Kto w Europie kocha Putina

Władimir Putin (fot. kremlin.ru) 
Wydalenie setki rosyjskich szpiegów z UE nie ma większego znaczenia, jeśli Niemcy dalej forsują budowę Nord Stream 2

Peanom na temat europejskiej solidarności wobec agresywnych zachowań Rosji nie ma od kilku dni końca. Oto dzielne rządy UE postanowiły ukarać Putina za to, że kazał otruć w Anglii Siergieja Skripala, oficera własnego wywiadu GRU, który zdradził kilka lat temu Rosję i pracował dla Wielkiej Brytanii. Po długich namysłach rządy unijne postanowiły wydalić dużą grupę rosyjskich szpiegów, działających pod przykrywką dyplomatów. Solidarność jest tylko częściowa, bo kilka krajów, m.in. Austria, Słowacja i Belgia się wyłamały z tego heroicznego gestu.

Oczywiście Putin nic sobie z tego nie robi, uparcie zaprzeczając, że rosyjskie służby miały cokolwiek wspólnego z próbą otrucia Skripala. Spokój Kremla jest w pełni uzasadniony. Rosjanie pozwalają Europie cieszyć się symbolicznymi gestami, bez większego znaczenia, bo wiedzą, że wyrzucenie kilku agentów nie zaszkodzi za bardzo ich interesom. Prawdziwym ciosem, który mógłby Putina zaboleć, byłoby zablokowanie gazociągu Nord Stream 2, zwiększającego zależność Europy od gazu z Rosji z pominięciem tranzytu przez Polskę i Ukrainę.

Moskwa prze do realizacji tego projektu, wiedząc, że przekreśli on ukraińskie ambicje wyrwania się z orbity wpływów Moskwy. Może też być wygodnym narzędziem szantażowania Polski, jednego z najbardziej krytycznie nastawionych do Rosji państw UE. Temu bardzo groźnemu z puntu widzenia bezpieczeństwa i europejskiej solidarności projektowi jednak nic nie zagraża.

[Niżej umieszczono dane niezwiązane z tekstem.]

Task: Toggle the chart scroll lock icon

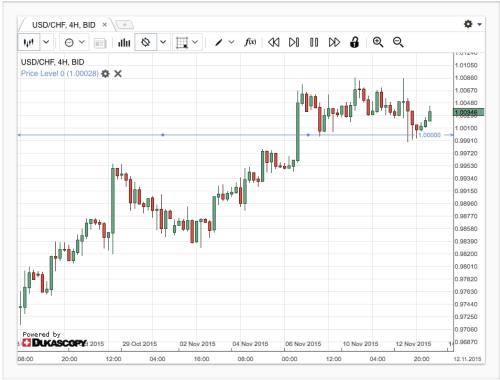Action: coord(354,42)
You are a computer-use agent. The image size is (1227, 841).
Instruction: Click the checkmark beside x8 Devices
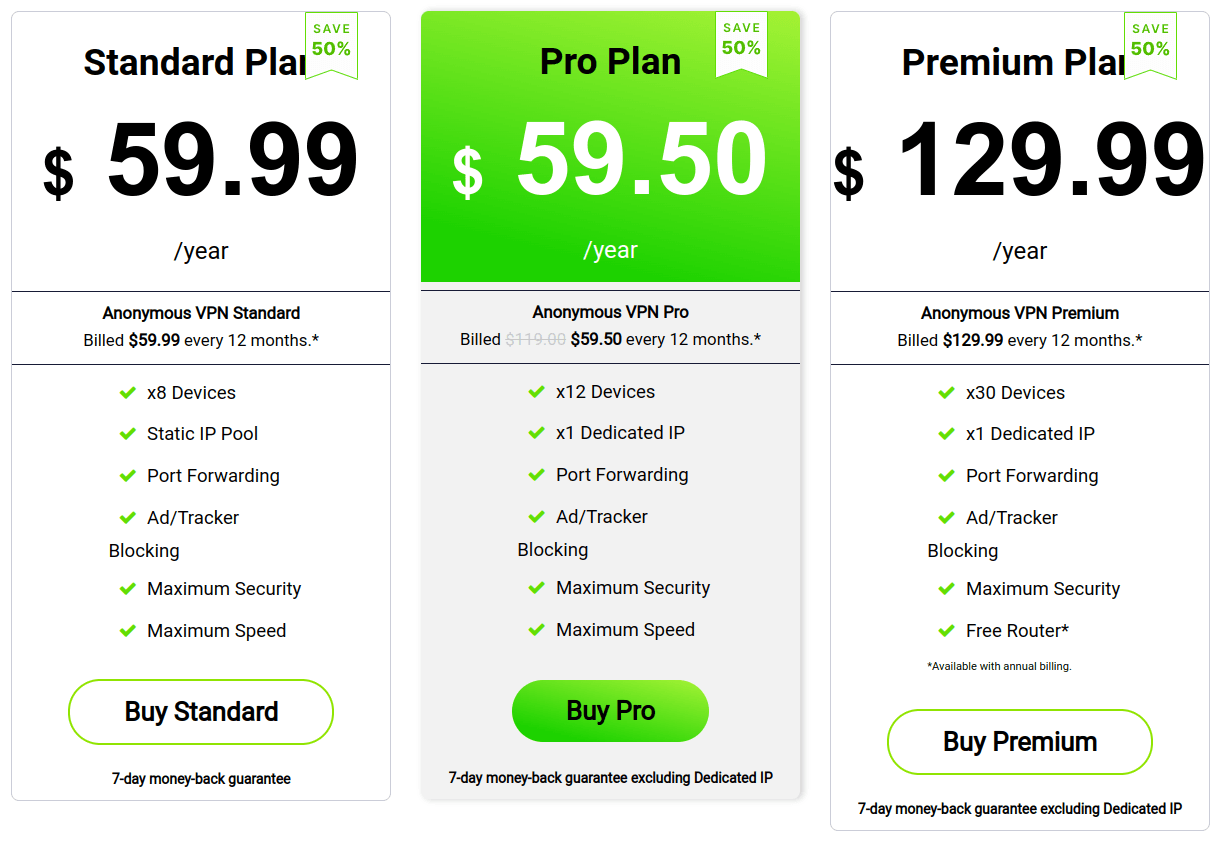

Gdy europejskie media ekscytowały się wydaleniem szpiegów rosyjskich niemiecki urząd hydrograficzny dał zgodę na budowę rury Gazpromu w niemieckiej strefie ekonomicznej Bałtyku. Było to ostatnie pozwolenie potrzebne do finalizacji strategicznego projektu Putina. Przyjaciele w Berlinie znowu nie zawiedli.